Live Disc Install Wizard Options to Replace Previous Mint Installation Reformats Entire Drive
Affects | Status | Importance | Assigned to | Milestone | |
---|---|---|---|---|---|
Linux Mint |
Fix Released
|
Critical
|
mr.kreb |
Bug Description
I'm adding this because it seems that the complaint re Mint 16 went unrrepaired.
https:/
I just installed Mint 17 Cinnamon from USB, using the update instructions on the Mint website.
Like the previous reporter:
I downloaded and burned the 64 bit Cinnamon version of the Mint 17 to USB, booted it, and double-clicked the "Install Mint" icon on the desktop. The installation wizard detected the previous installation and provided me with the option to "Replace Linux Mint 16 Petra (16) with Linux Mint 17" and warned me that this would delete all of my Linux Mint 16 programs, data, etc . I considered whether I ought to recreate the partition scheme myself, but as it seemed to have been smart enough to detect the previous installation, it seemed reasonable to let it do its thing. 30 minutes or so later, it turned out that instead of overwriting just the previous / partition, it had reformatted the entire disk, destroying all of my data partitions as well.

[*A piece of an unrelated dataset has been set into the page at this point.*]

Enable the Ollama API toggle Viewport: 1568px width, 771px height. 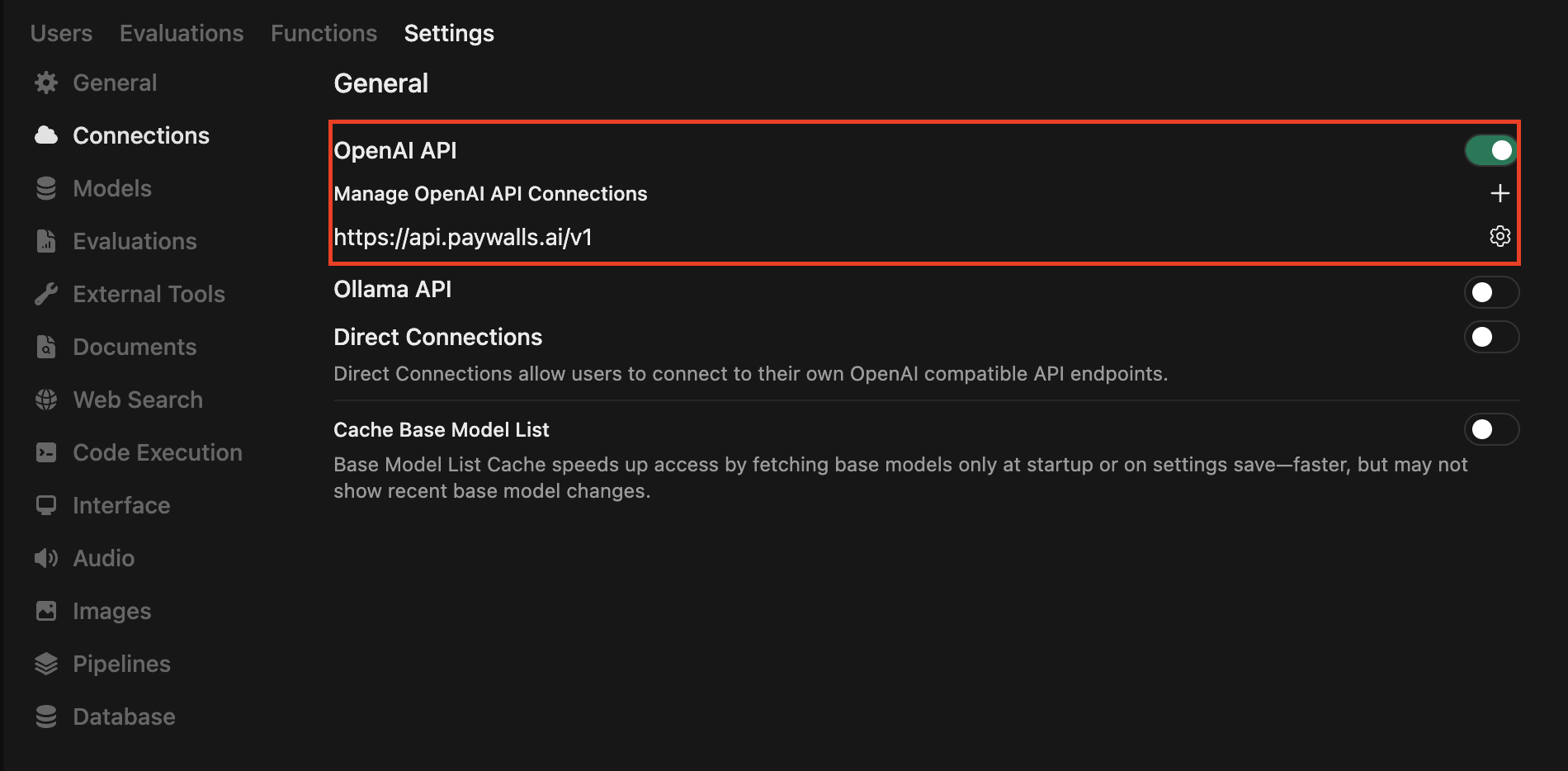1491,291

Sweet Jesus - this is one NASTY default option! I just inadvertantly lost three BIG partitions full of things that actually matter because I assumed that Mint 17 would just install over the PARTITION containing Mint 16. I honestly did not know or even suspect that it would delete all other partitions in one fell swoop.
I hope to hell that TestDisk can recover this mess! I did boot into the new install once, and then realized that the other partiitons had been nuked.
This is SERIOUSLY a BAD, BAD thing.
FOLKS! I've installed Mint many times. If this caught me unawares it is VERY DANGEROUS.
1): Mint 17 Cinnamon downloaded today.
2) See above
3) Mint 17 formatted the entire hard drive, deleting several partitions containing data.
4) Expected Mint 17 to overwrite THE PARTITION containing Mint 16
5) Apparently always.
Changed in linuxmint: | |
status: | New → Confirmed |
Changed in linuxmint: | |
assignee: | Clement Lefebvre (clementlefebvre) → mr.kreb (sebaskreb) |
It does what it says. When it said "all you data" you assumed it didn't mean that.
With that said, I had a conversation with somebody about this already, and I really agree on the fact that this is utterly confusing. To novice users the warning is explicit enough. To advanced users, there's obviously missing information as to what this option does to existing partitions and whether or not it deletes the entire OS (i.e. everything that's mounted via /target/etc/fstab) or simply the root partition itself.
We'll look into fixing that for the next release. In the meantime we'll update the release notes to let people know.